Does going electric make Mini's iconic Cooper better or worse? (Image: Tom White)
  • DrivetrainFull electric
  • Battery Capacity32.6kWh
  • Battery typeLithium-ion
  • Range233km (WLTP)
  • Plug TypeType 2 CCS
  • DC charge rate50kW
  • AC charge rate11kW
  • Motor output135kW/270Nm
  • Efficiency16.8kWh/100km
Complete Guide to Mini 3D HATCH

“That Mini out there isn’t electric is it?”, says one car-person relative of mine, as he admires its fetching colour scheme. I wonder how to tell him it is and, actually, it’s one of the best Minis money can buy as a result.

Mini raised some eyebrows when it launched an electric version of its third-generation Cooper in 2020 with a very limited driving range and tech from BMW’s left-of-centre i3.

It seemed to fly in the face of what the brand historically stood for, with its lightweight and generally low-tech ethos.

Plus, this electric version comes surprisingly late in the Cooper’s model cycle, with combustion versions of this generation having been on the market for well over five years.

Despite that, my time with the Cooper SE was revealing. I think it unites a lot of appealing characteristics to make for one of the most overlooked, certainly one of the best-to-drive EVs on the market and somehow, loses nothing from the iconic Cooper S formula.
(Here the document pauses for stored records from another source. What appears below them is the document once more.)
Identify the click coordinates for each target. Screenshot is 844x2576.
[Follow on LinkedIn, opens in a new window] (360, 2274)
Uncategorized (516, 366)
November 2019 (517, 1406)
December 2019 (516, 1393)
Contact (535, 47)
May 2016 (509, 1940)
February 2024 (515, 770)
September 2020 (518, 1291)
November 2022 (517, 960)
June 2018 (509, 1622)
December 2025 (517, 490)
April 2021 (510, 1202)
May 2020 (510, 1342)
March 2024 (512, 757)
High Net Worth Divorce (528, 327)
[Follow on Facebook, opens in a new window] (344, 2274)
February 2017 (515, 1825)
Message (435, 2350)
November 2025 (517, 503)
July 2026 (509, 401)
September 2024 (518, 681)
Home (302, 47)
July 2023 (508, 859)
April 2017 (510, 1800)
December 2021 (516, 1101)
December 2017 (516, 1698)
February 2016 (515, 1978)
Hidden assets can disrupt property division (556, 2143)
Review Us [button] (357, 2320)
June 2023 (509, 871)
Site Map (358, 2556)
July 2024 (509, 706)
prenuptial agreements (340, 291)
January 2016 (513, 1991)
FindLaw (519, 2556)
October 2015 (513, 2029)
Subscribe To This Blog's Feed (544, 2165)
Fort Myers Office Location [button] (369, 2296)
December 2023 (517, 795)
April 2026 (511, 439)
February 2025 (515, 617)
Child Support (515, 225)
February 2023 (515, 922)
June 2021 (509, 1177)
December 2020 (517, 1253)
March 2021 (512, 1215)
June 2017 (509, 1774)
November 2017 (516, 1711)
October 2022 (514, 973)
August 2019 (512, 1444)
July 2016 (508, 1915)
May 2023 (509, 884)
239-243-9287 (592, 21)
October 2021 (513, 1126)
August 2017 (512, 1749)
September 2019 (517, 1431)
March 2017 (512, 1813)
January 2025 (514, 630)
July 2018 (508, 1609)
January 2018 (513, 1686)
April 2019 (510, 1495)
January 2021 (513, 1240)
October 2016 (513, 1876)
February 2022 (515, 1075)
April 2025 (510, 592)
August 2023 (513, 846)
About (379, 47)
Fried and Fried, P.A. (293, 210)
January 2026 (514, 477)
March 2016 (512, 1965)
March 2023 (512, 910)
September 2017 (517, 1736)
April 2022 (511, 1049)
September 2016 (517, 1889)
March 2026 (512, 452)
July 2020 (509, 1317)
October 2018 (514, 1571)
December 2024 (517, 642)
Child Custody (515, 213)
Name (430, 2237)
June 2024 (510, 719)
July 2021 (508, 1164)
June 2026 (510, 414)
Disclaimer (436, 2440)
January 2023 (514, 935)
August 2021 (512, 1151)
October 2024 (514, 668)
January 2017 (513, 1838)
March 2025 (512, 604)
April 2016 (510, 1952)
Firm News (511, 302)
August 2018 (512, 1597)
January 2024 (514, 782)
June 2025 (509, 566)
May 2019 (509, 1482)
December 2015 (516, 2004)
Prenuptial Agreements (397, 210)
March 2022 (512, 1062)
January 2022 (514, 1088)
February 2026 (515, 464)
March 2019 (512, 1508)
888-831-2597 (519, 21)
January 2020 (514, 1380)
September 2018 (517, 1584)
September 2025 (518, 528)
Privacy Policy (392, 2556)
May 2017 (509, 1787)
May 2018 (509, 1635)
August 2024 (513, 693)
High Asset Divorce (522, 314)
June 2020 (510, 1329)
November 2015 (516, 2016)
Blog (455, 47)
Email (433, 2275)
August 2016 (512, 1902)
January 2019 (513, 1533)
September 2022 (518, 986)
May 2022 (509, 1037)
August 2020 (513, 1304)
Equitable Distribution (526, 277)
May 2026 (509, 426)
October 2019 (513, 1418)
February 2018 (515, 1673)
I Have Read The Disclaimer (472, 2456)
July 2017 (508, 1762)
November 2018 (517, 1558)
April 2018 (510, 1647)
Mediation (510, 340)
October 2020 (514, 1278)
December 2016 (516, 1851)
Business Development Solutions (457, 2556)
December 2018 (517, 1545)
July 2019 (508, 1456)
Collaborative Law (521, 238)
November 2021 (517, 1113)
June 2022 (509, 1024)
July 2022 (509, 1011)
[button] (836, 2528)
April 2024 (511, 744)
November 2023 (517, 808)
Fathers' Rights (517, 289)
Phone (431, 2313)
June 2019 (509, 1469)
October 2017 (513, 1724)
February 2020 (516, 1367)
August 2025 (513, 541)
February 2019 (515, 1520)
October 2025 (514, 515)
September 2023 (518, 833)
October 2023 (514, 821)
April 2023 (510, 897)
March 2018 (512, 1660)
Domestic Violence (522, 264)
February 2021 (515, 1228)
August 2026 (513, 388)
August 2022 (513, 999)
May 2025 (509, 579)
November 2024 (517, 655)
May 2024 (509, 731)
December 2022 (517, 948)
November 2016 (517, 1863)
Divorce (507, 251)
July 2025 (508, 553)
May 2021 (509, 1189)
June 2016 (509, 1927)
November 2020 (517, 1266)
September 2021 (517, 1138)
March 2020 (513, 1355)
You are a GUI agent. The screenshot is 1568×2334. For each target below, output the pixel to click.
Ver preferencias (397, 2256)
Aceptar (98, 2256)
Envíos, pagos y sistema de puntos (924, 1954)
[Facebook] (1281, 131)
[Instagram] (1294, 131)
Stay with me to see why.

The SE leans into Mini's lightweight ethos. (Image: Tom White) The SE leans into Mini's lightweight ethos. (Image: Tom White)
 

Does it represent good value for the price? What features does it come with?

The Mini Cooper SE costs from $61,479, and our car in the higher ‘Yours’ aesthetic trim package actually wears an even higher before-on-roads price-tag of $62,828.

There’s no getting around the fact that’s a lot of cash for a three-door hatch. Even hot hatches in this size-category are significantly cheaper.

But in the EV space it doesn’t look so bad when lined up against the Mazda MX-30, which has a similar range, or this car’s outgoing BMW i3 cousin which cost a whopping $71,900 before it was discontinued in 2021.

However, range is a weakness. With a 233km range, the Mini is essentially confined to city limits, while for a significantly lower MSRP you can be hopping in a trendy Tesla Model 3 or stylish Polestar 2 which both offer north of 450km of driving range – enough for most inter-city trips.

I suspect the intention is for this Mini to be best kept as a second car for darting around town in a fuel-free manner and not as a primary mode of transport. Even so, the pricing makes it a tall order for a niche customer.

Regardless, the standard equipment is decent, as the now ageing third-generation Mini has been significantly augmented with better tech over time.

This version comes with 17-inch ‘Tentacle’ alloy wheels. (Image: Tom White) This version comes with 17-inch ‘Tentacle’ alloy wheels. (Image: Tom White)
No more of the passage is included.